Ihnen hätte zum Abschluss im Riesenslalom Rang 3 gereicht für den Rekord: Doch Sie gewannen mit über 2 Sekunden Vorsprung. Sind Sie sich selbst unheimlich?

Da war ich überrascht. Ich hoffe, dieser Vorsprung ist für die Gegner nicht eine allzu grosse Motivation, im Sommer noch mehr Gas zu geben. (lacht) Aber gerade meinem härtesten Riesenslalom-Konkurrenten so etwas mitgeben zu können in den Sommer, macht schon richtig Spass.

Sie sprechen von Henrik Kristoffersen. Wie ist Ihre Beziehung?
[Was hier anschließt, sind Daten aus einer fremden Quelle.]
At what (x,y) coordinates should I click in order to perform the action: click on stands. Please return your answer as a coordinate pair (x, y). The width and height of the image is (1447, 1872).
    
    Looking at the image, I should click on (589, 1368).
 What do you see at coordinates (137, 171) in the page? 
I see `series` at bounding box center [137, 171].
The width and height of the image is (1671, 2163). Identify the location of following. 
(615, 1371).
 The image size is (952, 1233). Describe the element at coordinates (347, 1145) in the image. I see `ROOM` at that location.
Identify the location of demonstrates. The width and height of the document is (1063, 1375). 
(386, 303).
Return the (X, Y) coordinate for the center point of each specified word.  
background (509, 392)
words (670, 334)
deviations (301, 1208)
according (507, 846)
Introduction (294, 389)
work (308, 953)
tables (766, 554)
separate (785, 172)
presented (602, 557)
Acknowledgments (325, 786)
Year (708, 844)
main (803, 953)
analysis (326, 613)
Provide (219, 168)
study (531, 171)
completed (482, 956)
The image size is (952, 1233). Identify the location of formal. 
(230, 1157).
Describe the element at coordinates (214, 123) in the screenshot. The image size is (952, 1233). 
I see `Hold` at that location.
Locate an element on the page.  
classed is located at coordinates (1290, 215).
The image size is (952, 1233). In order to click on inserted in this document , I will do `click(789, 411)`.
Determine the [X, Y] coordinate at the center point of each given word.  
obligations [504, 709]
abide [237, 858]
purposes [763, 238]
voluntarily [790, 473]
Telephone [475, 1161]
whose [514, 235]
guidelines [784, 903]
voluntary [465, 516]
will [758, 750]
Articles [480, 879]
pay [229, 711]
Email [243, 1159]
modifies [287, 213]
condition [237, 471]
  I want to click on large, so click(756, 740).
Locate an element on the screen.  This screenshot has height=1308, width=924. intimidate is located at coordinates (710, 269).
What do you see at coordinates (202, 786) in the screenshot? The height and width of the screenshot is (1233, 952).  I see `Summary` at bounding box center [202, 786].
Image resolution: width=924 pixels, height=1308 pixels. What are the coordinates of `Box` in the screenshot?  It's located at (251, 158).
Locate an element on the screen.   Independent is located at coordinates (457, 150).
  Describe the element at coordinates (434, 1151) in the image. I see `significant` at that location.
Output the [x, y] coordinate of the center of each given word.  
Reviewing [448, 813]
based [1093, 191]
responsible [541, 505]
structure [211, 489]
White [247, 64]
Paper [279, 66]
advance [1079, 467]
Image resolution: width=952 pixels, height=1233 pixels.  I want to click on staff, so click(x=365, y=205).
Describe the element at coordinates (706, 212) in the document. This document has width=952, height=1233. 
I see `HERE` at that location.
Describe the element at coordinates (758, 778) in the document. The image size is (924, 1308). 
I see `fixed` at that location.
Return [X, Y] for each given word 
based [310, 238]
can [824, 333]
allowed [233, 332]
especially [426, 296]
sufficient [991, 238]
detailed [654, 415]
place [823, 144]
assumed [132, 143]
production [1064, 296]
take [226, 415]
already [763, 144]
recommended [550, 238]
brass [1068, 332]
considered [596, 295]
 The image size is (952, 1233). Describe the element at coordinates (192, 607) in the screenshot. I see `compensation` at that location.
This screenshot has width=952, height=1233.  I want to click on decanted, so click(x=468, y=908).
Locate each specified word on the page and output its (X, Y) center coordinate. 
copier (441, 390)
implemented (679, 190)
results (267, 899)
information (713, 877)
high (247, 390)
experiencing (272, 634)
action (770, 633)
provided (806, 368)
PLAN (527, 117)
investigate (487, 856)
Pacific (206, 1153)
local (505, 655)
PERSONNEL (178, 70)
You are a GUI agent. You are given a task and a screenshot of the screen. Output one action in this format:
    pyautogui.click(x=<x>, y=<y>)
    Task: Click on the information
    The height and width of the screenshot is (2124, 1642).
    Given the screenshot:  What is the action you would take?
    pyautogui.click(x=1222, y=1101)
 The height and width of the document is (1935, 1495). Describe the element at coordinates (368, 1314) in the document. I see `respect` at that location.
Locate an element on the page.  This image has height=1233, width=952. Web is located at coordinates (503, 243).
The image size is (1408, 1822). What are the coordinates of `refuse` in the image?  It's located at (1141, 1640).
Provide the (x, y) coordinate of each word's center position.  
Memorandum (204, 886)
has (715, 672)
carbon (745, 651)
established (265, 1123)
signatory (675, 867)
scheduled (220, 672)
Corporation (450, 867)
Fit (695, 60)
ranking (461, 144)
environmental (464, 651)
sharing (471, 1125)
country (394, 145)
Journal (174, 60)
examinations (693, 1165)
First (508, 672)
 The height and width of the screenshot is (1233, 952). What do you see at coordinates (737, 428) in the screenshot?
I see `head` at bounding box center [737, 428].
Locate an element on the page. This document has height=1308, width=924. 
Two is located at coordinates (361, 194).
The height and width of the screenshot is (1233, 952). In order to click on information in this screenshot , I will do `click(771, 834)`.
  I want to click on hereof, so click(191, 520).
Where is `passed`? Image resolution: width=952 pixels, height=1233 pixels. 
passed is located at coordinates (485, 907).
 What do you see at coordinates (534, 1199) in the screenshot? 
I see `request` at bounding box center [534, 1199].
Wir sehen uns fast jedes Wochenende, haben den gleichen Sponsor, sitzen ab und zu im gleichen Flieger – wir kennen uns gut.

Ist er im Umgang schwierig?

Er ist sicher nicht der Einfachste. Aber ich finde das sogar lustig, es tut auch dem Sport gut, wenn es verschiedene Typen gibt, damit es diese Spannung und diese Geschichten geben kann. Es wäre ja nicht unterhaltsam, hätte ich nur beste Freunde in der Szene, so wie ich es etwa mit Aleksander Kilde habe. Mich stören die Reibereien nicht.

«Kilde tat mir leid, als ich WM-Gold in der Abfahrt gewann.»

Vreni Schneider erzählte, dass es ihr fast leidtat für die anderen, als sie immer nur gewann. Kennen Sie das?

Ein bisschen leid tat mir Kilde, nachdem ich Gold in der WM-Abfahrt geholt hatte. Er hat zwei Jahre lang praktisch jede Abfahrt gewonnen, dominiert die Saison in dieser Disziplin, dann wird er im Super-G wegen einer Hundertstel Zweiter und ich erlebe in der Abfahrt meinen ersten Sieg in dieser Sparte. Aber sonst tun mir die Gegner noch nicht leid.

Verändert es das Verhältnis zu den Gegnern, wenn Sie dermassen überlegen sind?

Nicht gross, das beste Beispiel ist ja Kilde. Aber klar, Kristoffersen wurde mit jedem Rennen wütender, weil er den Sieg so sehr wollte. Mir gegenüber hat er sich immer sehr korrekt verhalten, aber ich habe Dinge hintenrum gehört. Der Frust ist auch erklärbar.

Sie dagegen hatten viel zu feiern – und machen das auch ausgiebig. Wie lang waren die letzten Nächte?

Ich habe weniger geschlafen als zuletzt und bin müde. Aber wer solche Erfolge nicht feiern kann, der führt ein trauriges Leben. Ich habe meine Erfolge immer zelebriert – das werde ich auch in Zukunft so machen.

Welche Reaktionen haben Sie am meisten berührt?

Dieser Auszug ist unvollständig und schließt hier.